Passage for review »
The Heathrow advocates have indeed secured an important victory over some of their opponents: and in particular those that suggested that London does not need a new runway at all, an important part of the anti-Heathrow coalition. They look to be ahead of the Boris Island advocates too; and indeed the obstacles to this radical plan look formidable. But almost unnoticed, the idea of a second runway at Gatwick is sneaking up on the inside.

Two important developments are bringing Gatwick into the picture. Firstly it has been taken away from the ownership of BAA, who also own Heathrow, and who are leading the Heathrow advocacy campaign, on competition grounds. BAA have never regarded Gatwick as their main priority, and would not advocate its expansion at Heathrow’s expense. The new owners. however, have given this airport new energy (it is already much improved). Secondly is the march of time. Gatwick is legally prevented from building a new runway before 2019; previously this had looked to be too far away into the future, but now it does not.

If that has put the option on the map, the Interim Report makes three major points in its favour. First is the most obvious. Many fewer people live nearby, and the airport’s expansion would blight many fewer lives. Second is quite a subtle one. It is that expanding Gatwick does not preclude any other options later. Expanding Heathrow would kill the Boris Island idea. Boris Island would kill Heathrow. I hadn’t appreciated this until I saw a table in the report explaining the impacts of the various proposals on each other; Gatwick’s was the only option with a complete set of green ticks. Expanding Gatwick postpones the existential battle between Heathrow and Boris Island, rather than killing one or other off forever.

Dataset extract »
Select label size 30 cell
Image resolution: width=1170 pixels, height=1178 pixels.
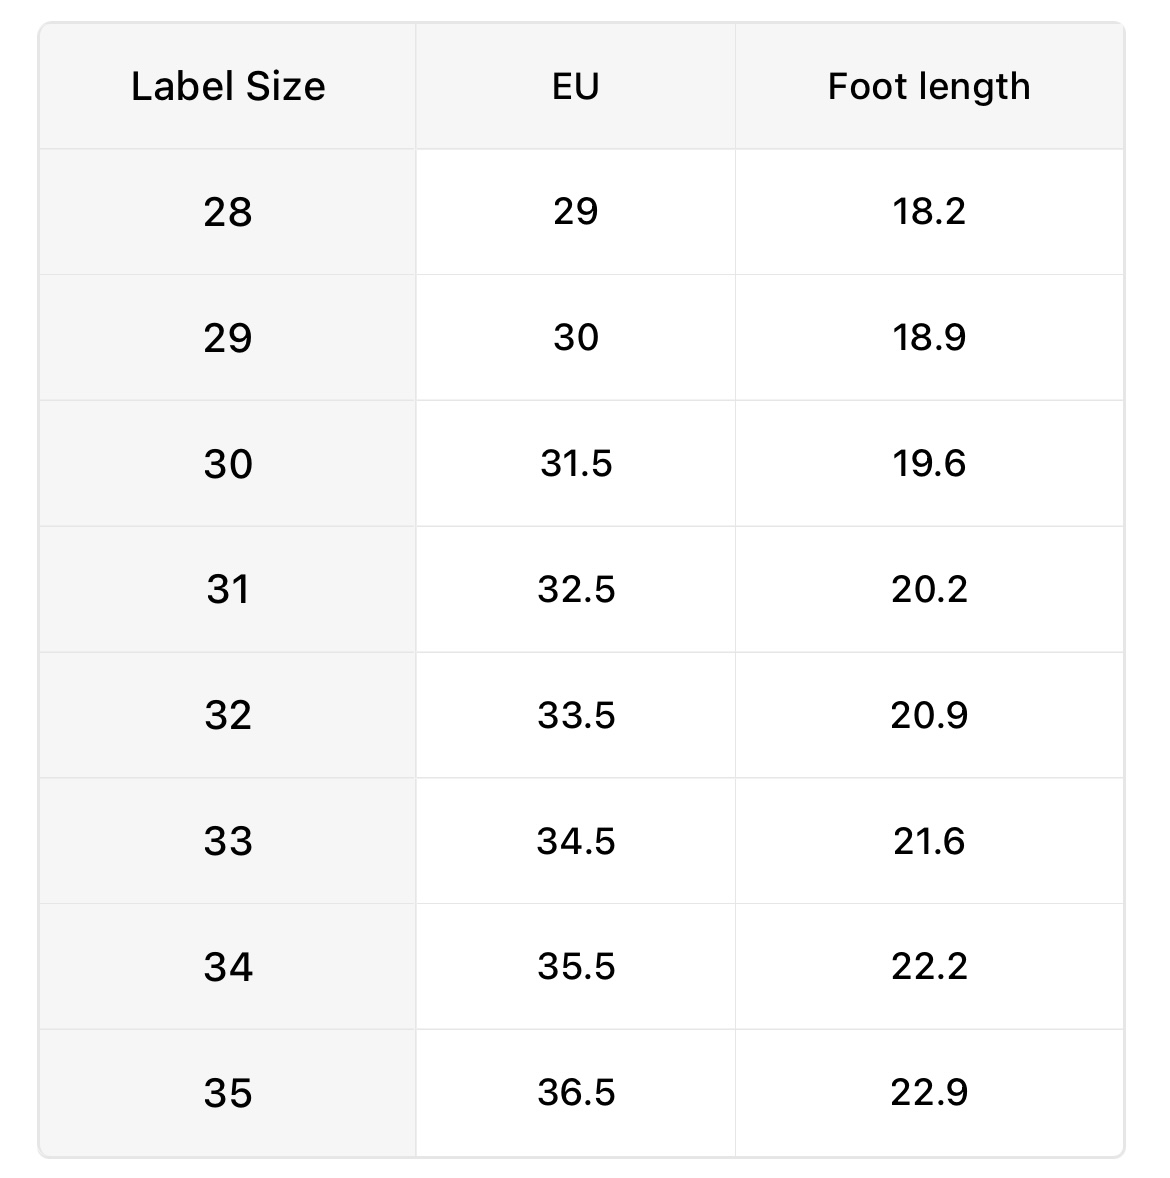click(228, 464)
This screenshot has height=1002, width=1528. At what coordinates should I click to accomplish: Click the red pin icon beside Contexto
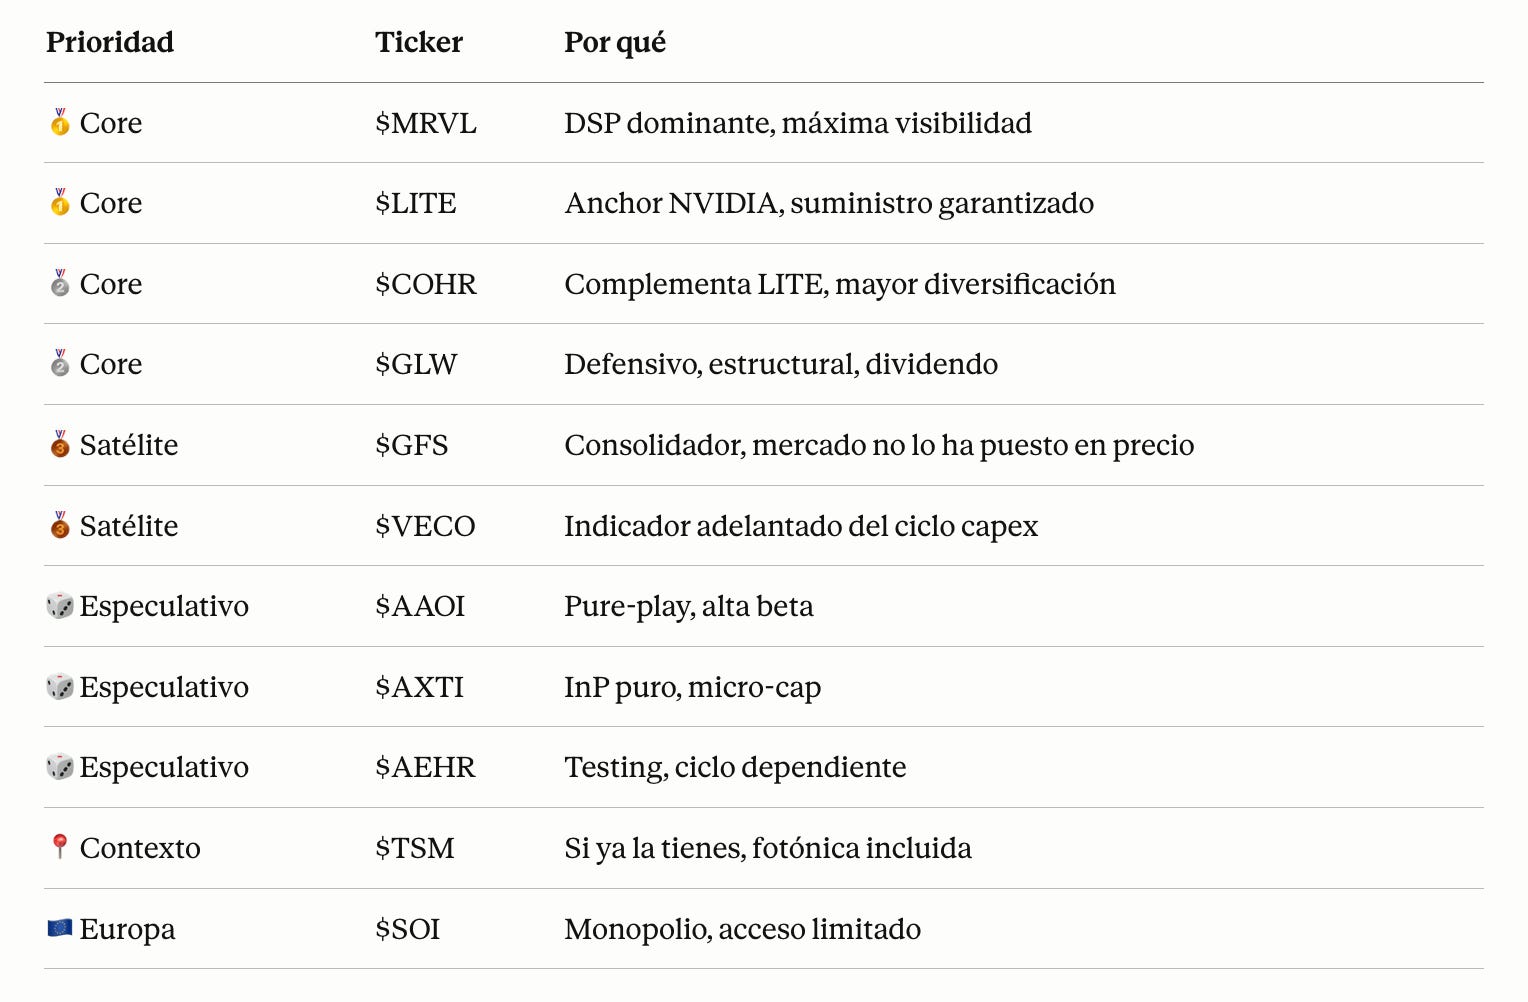(x=60, y=847)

Work order 1 » In the passage on London airport expansion, before what year is Gatwick legally prevented from building a new runway?
Work order 2 » List every airport or airport scheme named in the passage on London airport expansion.
Work order 3 » Write a continuation of the passage on London airport expansion, starting after its final sentence.

Result 1 » 2019

Result 2 » Heathrow, Gatwick, Boris Island

Result 3 »
But the third point is the most important one. The Commission has not bought the central argument of the Heathrow advocates, which is that the bigger the airport is, the more competitive it becomes. This idea is usually supported by graphs showing Heathrow in a life or death struggle for leadership with Charles de Gaulle near Paris, and Amsterdam’s Schipol. The emerging mega-airport in Dubai is spoken of in admiring terms, and the word “hub” is used with abandon. The Commission has spotted two weaknesses in this line of argument. First is that it is by no means clear that the hub model of airline travel (where passengers fly to a hub in a smaller plan and change up to a bigger one there) is actually the way of the future. The most successful airlines use a point to point model, and airliner technology is changing to make this easier. Second, there is no reason that the hubs for the world’s three main airline alliances need to be at the same airport, and that putting an extra runway into Gatwick would allow this airport to be a hub for one of these alliances, or even allow passenger to change planes in a do-it-yourself hub.

A further point is that the public transport links to Gatwick from central London are already good, and are likely to improve. They certainly compete with Heathrow’s, even though that airport is closer to the centre. Notwithstanding all the noise we get from planes landing at Heathrow, it is in fact much easier for us to get to Gatwick by train, for example – though by car would be different.

What tips the balance of the competing claims is the politics. Outsiders to west London don’t seem to understand how large the issue looms here. We (I’m no neutral in this) aren’t just fed up with the noise, being woken up at 5am on Sunday morning, and having visits to Richmond Park, Kew Gardens and countless other  outdoor venues blighted. We are fed up with the constant pressure on us exerted by BAA and its allies, trying to deny what we feel, and trying to push expansion past us a one small slice at a time. There is no trust. Feelings run deep, and their are a host of marginal constituencies for all three of the main political parties. Gatwick no doubt has its own political ramifications, but it has none of the same scale of toxicity. Gatwick is a get out of jail free card.

So, you read it here first. The next new runway for London’s airports, and the only one for the next 20 years or more, will be at Gatwick airport. Hooray!